### Extract to read
++++++
If you log in to the new shard storage server you have created on port 27025 and look at testcollection, you will see something interesting:

$mongo localhost:27025
> use testdb
switched to db testdb
> show collections
system.indexes
testcollection
> db.testcollection.count()
4657
> db.testcollection.count()
4758
> db.testcollection.count()
6268

This shows that the number of items in the testcollection on your new shard2 storage server is slowly going up. What you are seeing is proof that the sharding system is rebalancing the data across the expanded cluster. Over time, the sharding system will migrate chunks from the shard0 and shard1 storage servers to create an even distribution of data across the three servers that make up the cluster. This process is automatic, and it will happen even if there are no new data being inserted into the testcollection collection. In this case, the mongos shard controller is moving chunks to the new server and then registering them with the config server.

Removing a Shard from the Cluster

It was great while it lasted, but now assume that TextAndARandomNumber.com was a flash in the pan and its sizzle has fizzled. After a few weeks of frenzied activity, the site’s traffic started to fall off, so you had to start to look for ways to cut your running costs—in other words, that new shard server had to go!
++++++
### Stated task 1
Gather every line of the listing that contains the string "Viewport", matching case.
The sharding text and the listing come from unrelated sources.
++++++
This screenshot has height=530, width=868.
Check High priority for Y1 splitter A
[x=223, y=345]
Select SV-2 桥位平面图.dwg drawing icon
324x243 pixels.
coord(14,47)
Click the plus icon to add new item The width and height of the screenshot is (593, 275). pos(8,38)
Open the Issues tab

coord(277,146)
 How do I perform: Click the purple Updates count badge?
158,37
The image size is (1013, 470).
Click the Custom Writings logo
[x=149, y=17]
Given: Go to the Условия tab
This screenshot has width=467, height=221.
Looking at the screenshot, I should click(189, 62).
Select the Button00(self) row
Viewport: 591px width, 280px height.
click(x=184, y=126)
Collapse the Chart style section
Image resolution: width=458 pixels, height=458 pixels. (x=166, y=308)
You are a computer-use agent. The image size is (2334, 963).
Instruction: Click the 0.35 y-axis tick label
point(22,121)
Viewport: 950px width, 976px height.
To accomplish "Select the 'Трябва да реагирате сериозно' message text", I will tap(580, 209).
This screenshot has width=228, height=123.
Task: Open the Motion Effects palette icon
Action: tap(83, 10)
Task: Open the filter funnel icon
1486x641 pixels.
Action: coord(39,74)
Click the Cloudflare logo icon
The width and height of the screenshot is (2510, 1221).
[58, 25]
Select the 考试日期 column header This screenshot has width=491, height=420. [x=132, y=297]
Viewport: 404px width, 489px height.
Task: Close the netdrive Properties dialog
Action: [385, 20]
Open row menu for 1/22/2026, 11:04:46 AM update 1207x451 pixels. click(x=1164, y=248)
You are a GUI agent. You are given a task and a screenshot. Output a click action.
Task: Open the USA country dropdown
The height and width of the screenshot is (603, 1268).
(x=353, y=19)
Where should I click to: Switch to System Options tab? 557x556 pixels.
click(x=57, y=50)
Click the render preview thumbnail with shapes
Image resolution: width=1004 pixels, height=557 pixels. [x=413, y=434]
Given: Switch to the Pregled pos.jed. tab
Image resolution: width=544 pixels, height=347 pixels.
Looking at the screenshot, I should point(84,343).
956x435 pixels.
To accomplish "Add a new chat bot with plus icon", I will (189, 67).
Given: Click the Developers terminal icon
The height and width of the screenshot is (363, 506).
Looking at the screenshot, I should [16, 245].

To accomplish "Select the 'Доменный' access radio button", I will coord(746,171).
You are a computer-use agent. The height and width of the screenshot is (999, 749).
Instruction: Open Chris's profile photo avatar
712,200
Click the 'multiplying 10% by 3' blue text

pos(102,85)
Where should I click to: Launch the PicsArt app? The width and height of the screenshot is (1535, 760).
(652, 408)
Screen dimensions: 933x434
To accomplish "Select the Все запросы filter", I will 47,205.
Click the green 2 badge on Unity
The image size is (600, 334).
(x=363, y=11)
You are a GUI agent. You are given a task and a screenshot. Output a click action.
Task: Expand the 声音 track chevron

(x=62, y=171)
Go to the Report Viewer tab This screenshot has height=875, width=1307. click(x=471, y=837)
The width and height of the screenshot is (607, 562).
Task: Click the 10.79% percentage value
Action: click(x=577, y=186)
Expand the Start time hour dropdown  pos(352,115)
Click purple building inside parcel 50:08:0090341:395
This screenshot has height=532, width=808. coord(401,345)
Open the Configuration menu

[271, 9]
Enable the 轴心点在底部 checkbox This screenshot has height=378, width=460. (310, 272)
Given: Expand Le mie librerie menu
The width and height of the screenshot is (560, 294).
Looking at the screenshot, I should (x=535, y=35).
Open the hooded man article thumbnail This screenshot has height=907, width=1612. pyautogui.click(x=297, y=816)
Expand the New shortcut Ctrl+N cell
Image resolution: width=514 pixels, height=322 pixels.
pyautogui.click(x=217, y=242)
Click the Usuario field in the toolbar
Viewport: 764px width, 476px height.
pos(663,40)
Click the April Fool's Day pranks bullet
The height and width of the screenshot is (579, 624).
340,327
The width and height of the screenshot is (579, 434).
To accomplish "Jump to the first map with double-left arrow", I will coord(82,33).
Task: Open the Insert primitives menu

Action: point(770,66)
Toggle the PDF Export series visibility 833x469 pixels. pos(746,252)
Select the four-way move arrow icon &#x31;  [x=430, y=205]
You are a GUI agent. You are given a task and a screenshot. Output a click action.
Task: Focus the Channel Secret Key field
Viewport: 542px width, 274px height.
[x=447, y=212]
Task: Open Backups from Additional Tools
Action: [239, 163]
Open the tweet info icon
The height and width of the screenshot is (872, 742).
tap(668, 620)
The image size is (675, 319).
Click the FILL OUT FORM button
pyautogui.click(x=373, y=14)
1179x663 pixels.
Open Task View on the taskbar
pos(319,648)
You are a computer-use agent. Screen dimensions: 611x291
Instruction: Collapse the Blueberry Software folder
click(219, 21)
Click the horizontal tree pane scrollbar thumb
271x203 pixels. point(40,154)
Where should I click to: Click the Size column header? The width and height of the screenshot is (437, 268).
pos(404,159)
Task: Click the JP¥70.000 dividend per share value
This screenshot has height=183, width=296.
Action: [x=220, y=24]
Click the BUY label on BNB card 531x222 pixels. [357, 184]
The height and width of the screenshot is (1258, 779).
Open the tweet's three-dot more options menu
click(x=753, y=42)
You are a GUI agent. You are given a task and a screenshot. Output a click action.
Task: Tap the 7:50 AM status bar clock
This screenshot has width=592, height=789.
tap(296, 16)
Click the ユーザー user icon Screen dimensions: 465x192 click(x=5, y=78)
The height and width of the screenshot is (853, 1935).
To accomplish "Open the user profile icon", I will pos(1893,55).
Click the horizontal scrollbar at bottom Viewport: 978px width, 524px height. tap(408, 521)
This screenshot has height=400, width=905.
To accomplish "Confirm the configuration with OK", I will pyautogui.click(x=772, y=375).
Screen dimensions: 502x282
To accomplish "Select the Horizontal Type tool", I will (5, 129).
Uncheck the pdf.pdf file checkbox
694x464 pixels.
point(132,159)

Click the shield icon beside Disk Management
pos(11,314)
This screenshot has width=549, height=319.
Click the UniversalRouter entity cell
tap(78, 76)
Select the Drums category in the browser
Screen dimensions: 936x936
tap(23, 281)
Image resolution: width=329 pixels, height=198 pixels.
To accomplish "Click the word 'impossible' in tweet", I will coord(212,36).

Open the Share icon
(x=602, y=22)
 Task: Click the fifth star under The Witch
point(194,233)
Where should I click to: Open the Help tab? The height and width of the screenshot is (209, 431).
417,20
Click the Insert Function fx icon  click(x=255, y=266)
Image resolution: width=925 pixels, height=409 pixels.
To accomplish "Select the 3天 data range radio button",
++++++
### Stated task 2
Repeat the sharding text word for word, from "It was great" down to "server had to go!".

### Correct response 1
Viewport: 591px width, 280px height.
Viewport: 950px width, 976px height.
Viewport: 404px width, 489px height.
Viewport: 764px width, 476px height.
Viewport: 542px width, 274px height.
Click the horizontal scrollbar at bottom Viewport: 978px width, 524px height. tap(408, 521)

### Correct response 2
It was great while it lasted, but now assume that TextAndARandomNumber.com was a flash in the pan and its sizzle has fizzled. After a few weeks of frenzied activity, the site’s traffic started to fall off, so you had to start to look for ways to cut your running costs—in other words, that new shard server had to go!